A brief brain ischemia produces morphological damage of hippocampal CA1 pyramidal cells without affecting the sensitivities of psychoactive drugs in two types of discrete avoidance tasks in Mongolian gerbils.

Effects of subcutaneous administration of psychoactive drugs: methamphetamine (0.13-1 mg/kg), chlorpromazine (0.5-2 mg/kg), physostigmine (0.05-0.2 mg/kg), scopolamine (0.031-0.5 mg/kg), pentobarbital (5-20 mg/kg), diazepam (0.5-2 mg/kg) and morphine (1.3-5 mg/kg) on discrete lever-press and shuttle avoidance responses were investigated in Mongolian gerbils that had received a brief (5 min) bilateral brain ischemic operation. Although some of the ischemic animals tended to show a retardation of acquisition of the avoidance responses, the established baselines were almost identical between the sham-operated and ischemic groups. In the lever-press task, morphine increased the response rate, whereas chlorpromazine, physostigmine, pentobarbital and diazepam decreased both the response and avoidance rates in a dose-dependent manner.

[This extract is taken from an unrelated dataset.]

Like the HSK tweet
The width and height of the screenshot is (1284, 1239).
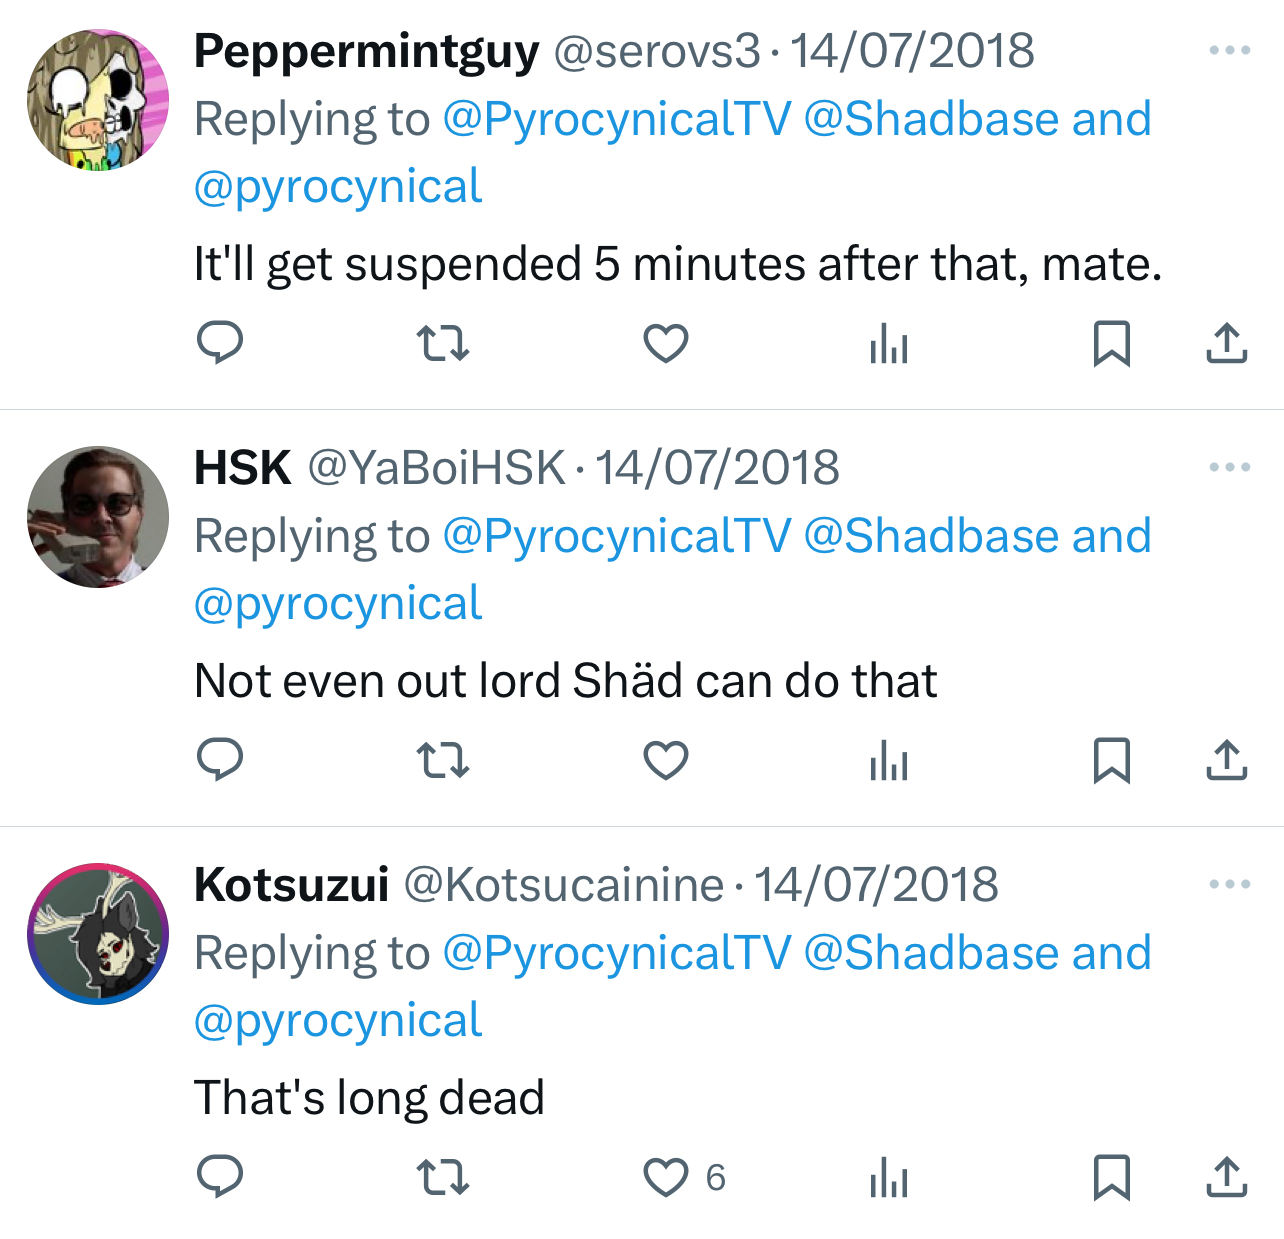tap(665, 761)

In the shuttle avoidance task, both the response and avoidance rates were dose-dependently increased by methamphetamine, scopolamine and morphine, but chlorpromazine, physostigmine, pentobarbital and diazepam dose-dependently decreased them. These drug effects were almost the same between the sham-operated and ischemic groups. However, the ischemic-operation produced a significant loss of pyramidal cells in the CA1 sector of the hippocampus, the remaining level being less than 10% that of the sham-operated control animals.